Disponível no Globoplay, Small Axe (2020) é uma antologia realizada pelo cineasta britânico Steve McQueen, ganhador do Oscar de melhor filme por 12 Anos de Escravidão (2013) e diretor dos intensos Fome (2008) e Shame (2011). Reúne cinco títulos, todos ambientados na Inglaterra, entre 1969 e 1983, e protagonizados por imigrantes negros ou descendentes daqueles que vieram de países caribenhos como Jamaica e Barbados para lidarem com situações de racismo e opressão. Mas no meio da desigualdade, da injustiça e da violência também há espaço para a comunhão, a beleza e a alegria.
É o que vemos em Lovers Rock, o segundo episódio — vale dizer que as histórias são independentes, mas, de certa forma, complementares.
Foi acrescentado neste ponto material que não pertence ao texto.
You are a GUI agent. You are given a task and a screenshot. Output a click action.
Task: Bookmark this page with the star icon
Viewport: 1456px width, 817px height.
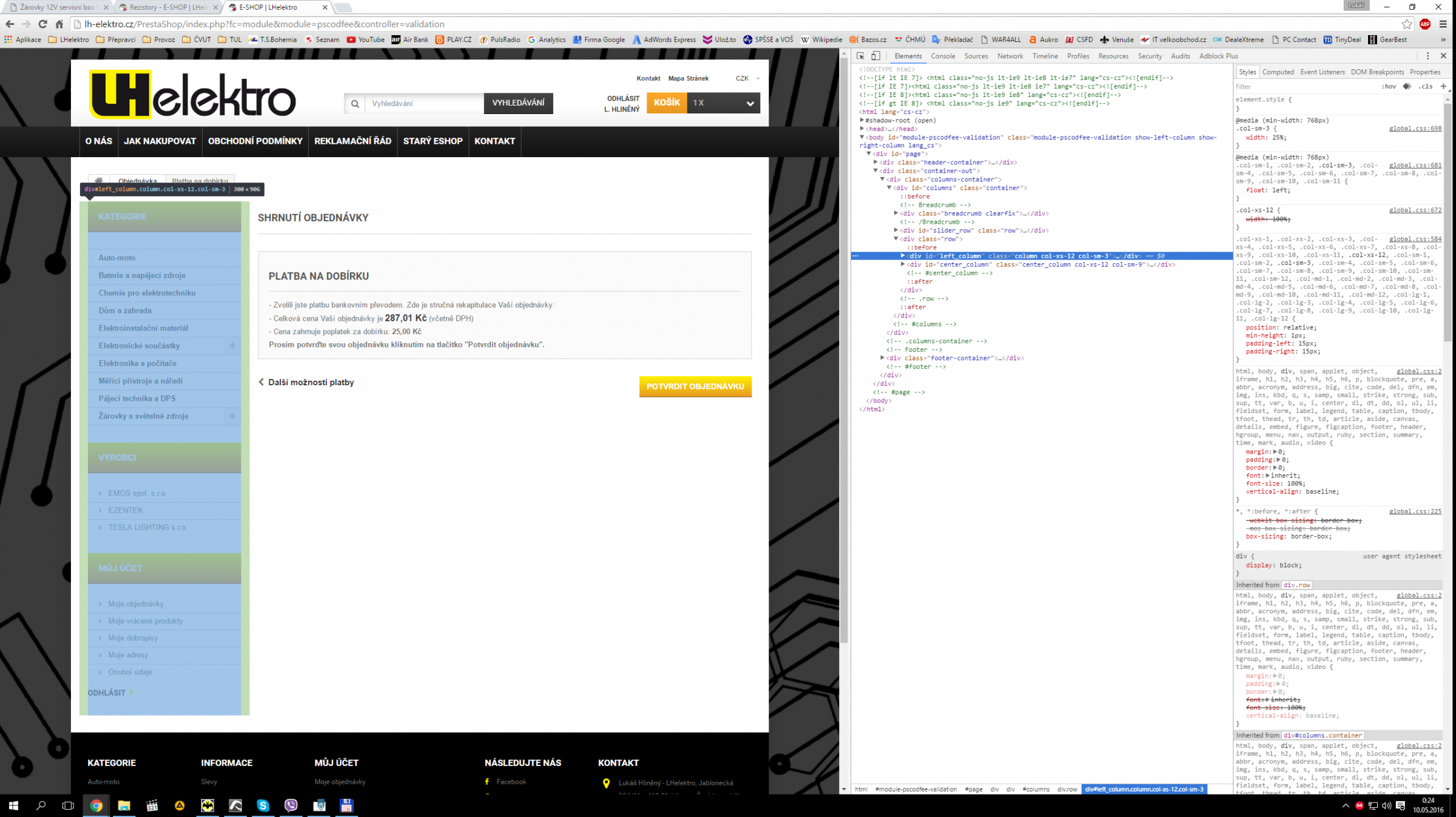1407,24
O primeiro, Os Nove de Mangrove, o único com duas horas de duração — os outros giram em torno de 60 ou 80 minutos —, reconstitui o caso de um restaurante localizado no bairro londrino de Notting Hill e comandando por um imigrante de Trinidad e Tobago, Frank Crichlow (interpretado por Shaun Parkes). Entre janeiro de 1969 e julho de 1970, o Mangrove foi alvo de 12 batidas policiais, que culminaram, em agosto, em uma marcha de protesto e na prisão de nove manifestantes.
Vermelho, Branco e Azul narra a trajetória de Leroy Logan, que, no início da década de 1980, resolveu ingressar na polícia para tentar mudar, por dentro, as atitudes racistas — fazendo eco ao provérbio que dá nome à antologia, "Se você é uma árvore grande, nós somos o machado pequeno", popularizado por Bob Marley em sua canção Small Axe, de 1973. A decisão de Leroy provoca um conflito familiar, pois seu pai, Ken, brutalmente agredido por policiais, agora vê o filho como um traidor. E entre seus colegas de farda, quase todos brancos, a vida tampouco será fácil.
Além das ótimas atuações de John Boyega (o Finn da saga Star Wars) como Leroy e de Steve Toussaint (que estará em House of the Dragon, série derivada de Game of Thrones) como Ken, Vermelho, Branco e Azul traz diálogos memoráveis. Como aquele em que o pai, cedendo um pouco, diz ao filho que "o mundo não para. É uma roda que avança lentamente".
— Às vezes — retruca um desencantado Leroy — acho que a terra tem de ser queimada. E replantada. Para alguma coisa boa nascer. Alguma coisa boa.
Protagonizado pelo estreante Sheyi Cole, Alex Wheatle conta a história de um premiado romancista que passou a infância em um orfanato predominantemente branco e que em 1981, aos 18 anos, foi preso após o levante de Brixton, em Londres. A partir do relacionamento que se estabelece, na cadeia, entre Alex e o rastafári Simeon (Robbie Gee), o diretor Steve McQueen enfatiza a importância da cultura e do estudo para o empoderamento negro. Educação é justamente o título do último filme, centrado na família de Kingsley, um menino de 12 anos que é forçado a trocar de colégio: vai para uma escola para alunos com necessidades especiais, palco de negligência pelo poder público e de uma terrível política de segregação que minava o futuro de crianças negras. Os personagens foram inventados, mas a trama é baseada em fatos.
A única narrativa mais ficcional de Small Axe é a de Lovers Rock, que acompanha um grupo de jovens desde os preparativos para uma festa caseira em um bairro de Londres até a manhã seguinte. Entre eles, estão Martha (Amarah-Jae St. Aubyn), criada em uma família religiosa, e Franklyn (Micheal Ward), empregado de uma mecânica.
Tensões raciais perpassam o baile, e conflitos internos também surgem na casa, onde a música — predominantemente o lovers rock, subgênero do reggae para dançar coladinho — tem papel fundamental. Sobretudo Silly Games, sucesso de 1979 na voz de Janet Kay, que ocupa 10 minutos da hora e pouco de duração.
Tocada no meio da noite pelo DJ, a canção é interrompida para ser continuada em uma arrepiante e contagiante versão à capella por todos os personagens. Torna-se um hino, "um ritual espontâneo de conexão e resistência em um mundo hostil", como definiu Dorian Lynskey no jornal Los Angeles Times. No meio da alegre muvuca, está o próprio compositor de Silly Games, Dennis Bovell, 68 anos, que confessou ter se emocionado com a espiritualidade da cena e se surpreendido com a transmutação dos versos românticos em versos de protesto:
— Eu disse: "Steve, como você viu isso? As autoridades jogando jogos tolos com as pessoas".